Et ça se regarde comme un magazine de mode, esthétisé à outrance, filmé à grand renfort d’images somptueuses et de friandises glacées: francophilie et francologie de Coppola semblent se résumer au look de ce Versailles fin de régime, ses fastes et ses fringues, la hauteur de ses compositions capillaires et culinaires – perruques et pièces montées se succédant en une déclinaison orgiaque de séquences vert pistache et rose bonbon. Et Marie A. dans tout ça ? « Lost in profusion » - paumée dans le décor. Le corps de la jeune femme est perdu dans l’immensité somptueuse de Versailles (le plan mémorable du visage de Kirsten Dunst noyé dans les imprimés fleuris de son boudoir). La reine a deux corps : l’un public, l’autre privé. Si l’on sait que le premier lui vaudra la guillotine, Coppola s’ingénie à grand renfort de parures, textures et autres falbalas, à reléguer le dernier à un élément du décor.

 

Sans complexe aucun, Coppola se réapproprie l’histoire de France pour en revendiquer une version contemporaine et  intimiste. Comme dans ses films précédents (Virgin Suicide, Lost in Translation), une jeune femme un peu ingénue est confrontée à un monde aussi branché qu’étranger dans lequel elle est mise au défi de trouver sa place.

Si la facture se rapproche de Vogue et de Maisons et Châteaux, le contenu est du calibre de Jeune et Jolie. Dans une version consumérisme du 21ème siècle, Kirsten Dunst incarne à ravir une barbie à la moue pouponne dont la liberté s’arrête à celle de consommer. L’affluence de Versailles est entêtante mais surtout asphyxiante. Esseulée, écrasée par le poids d’un protocole dont elle n’a pas l’habitude, et par une charge dont elle n’a guère la carrure, la jeune reine s’évade. Aujourd’hui, elle se couvrirait de piercing et se shooterait.
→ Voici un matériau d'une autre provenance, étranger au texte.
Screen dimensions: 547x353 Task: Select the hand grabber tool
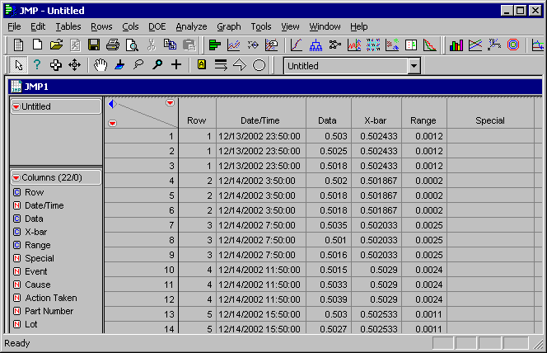tap(101, 65)
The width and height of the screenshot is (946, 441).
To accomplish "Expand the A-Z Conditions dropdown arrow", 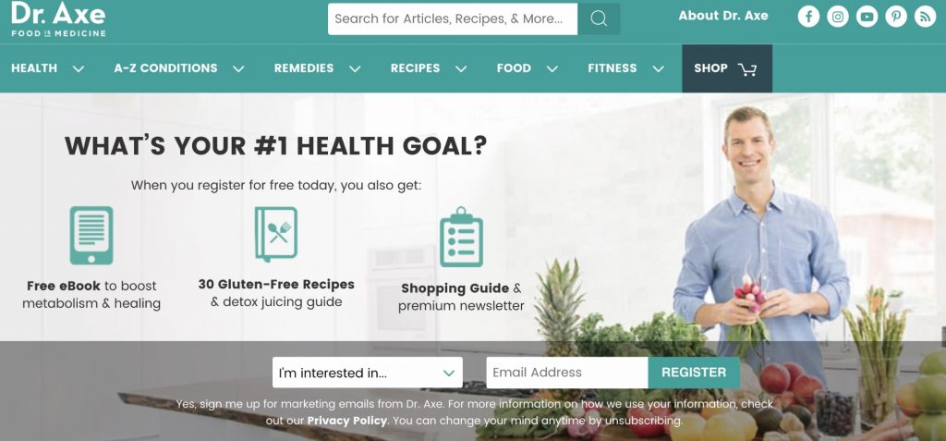I will [x=239, y=68].
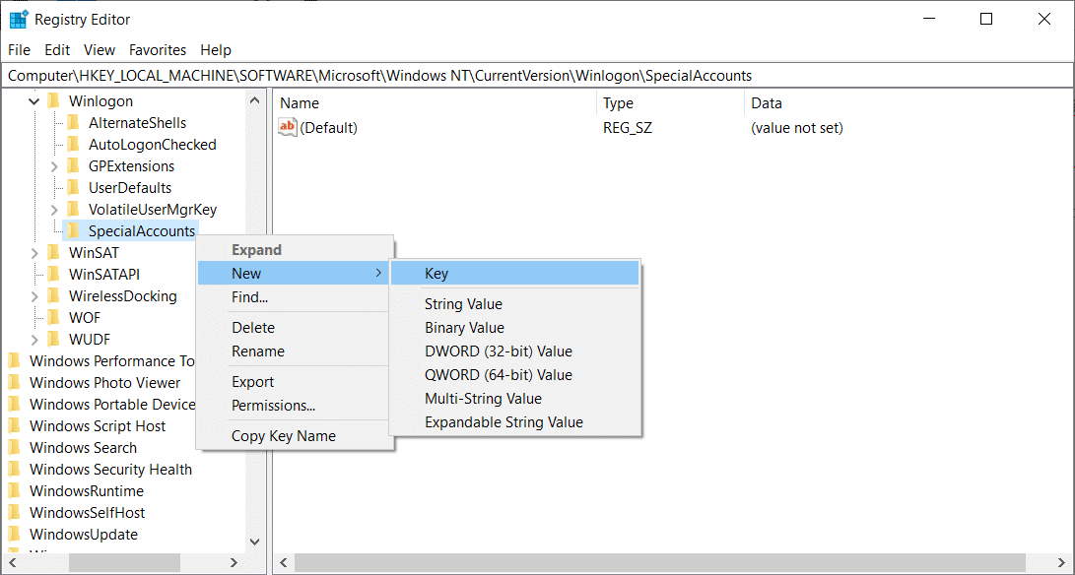
Task: Click the tree pane scroll down arrow
Action: click(255, 542)
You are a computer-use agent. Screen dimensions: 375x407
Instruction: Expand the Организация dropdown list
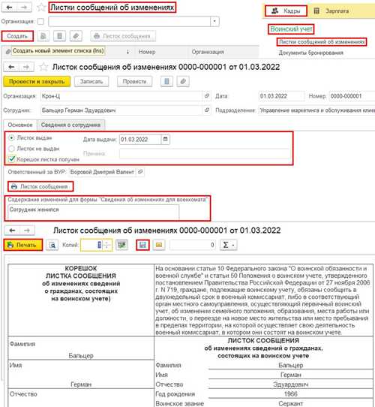(215, 22)
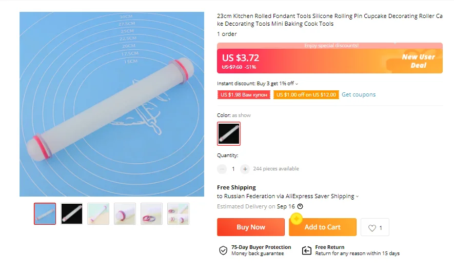View the black background thumbnail
This screenshot has height=271, width=454.
pyautogui.click(x=72, y=214)
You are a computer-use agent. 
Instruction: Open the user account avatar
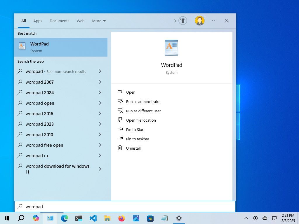pyautogui.click(x=199, y=21)
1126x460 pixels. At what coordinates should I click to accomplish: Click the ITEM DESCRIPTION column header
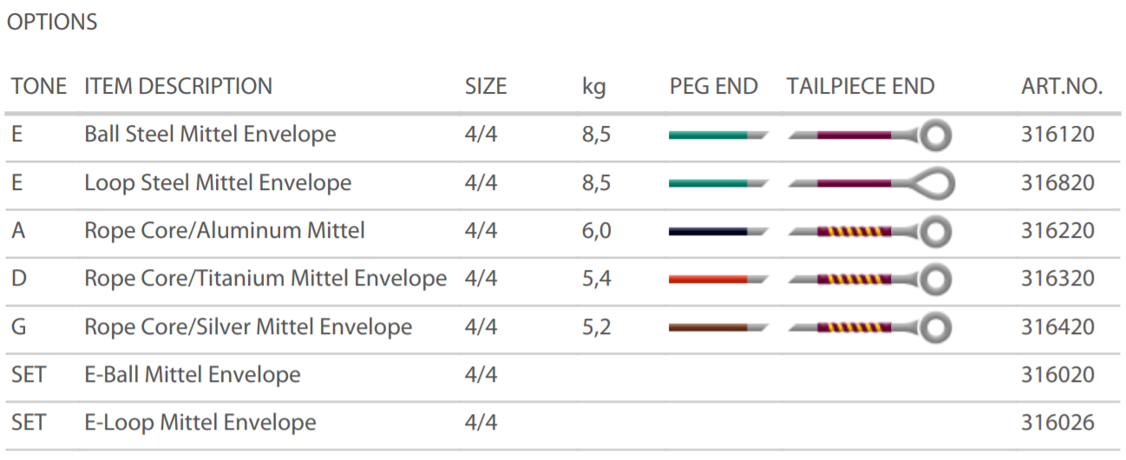(x=178, y=87)
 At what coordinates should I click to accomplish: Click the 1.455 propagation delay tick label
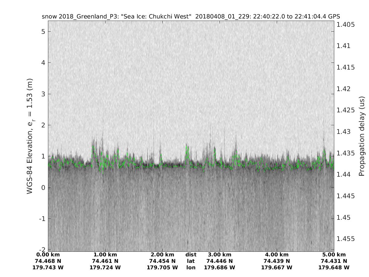346,239
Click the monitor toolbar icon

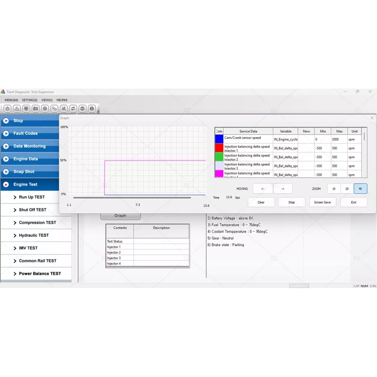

Marie A., elle, compense par le luxe et un brin de luxure, les parties de cartes et les parties de campagne, pendant que son benêt de roi s’affaire à la chasse. Et qu’est-ce qu’elle se gave de p’tits fours ! A en voir le corps frêle presque anorexique de Dunst, on s’attend à tout moment à la voir se faire vomir les macarons dans les chiottes de Versailles.

 

Le problème est que Coppola semble incapable de distinguer l’histoire de France, de la personnalité de son héroïne, et la personnalité de son héroïne de ses atours. Pour elle, Versailles n’est qu’un grand château, et la reine la fille la mieux fringuée de la cour. Ses efforts pour racheter la vacuité et la superficialité de son héroïne trahissent les siennes. On connaissait l’histoire par le p’tit bout de la lorgnette. Coppola nous sert l’Histoire par le p’tit trou de la boutonnière : version taffetas et fil de soie. Somptueux, mais pas plus nourrissant qu’un macaron Ladurée !

Nadja Vancauwenberghe

"Marie-Antoinette" de Sofia Coppola, Sortie en salle le 2 novembre.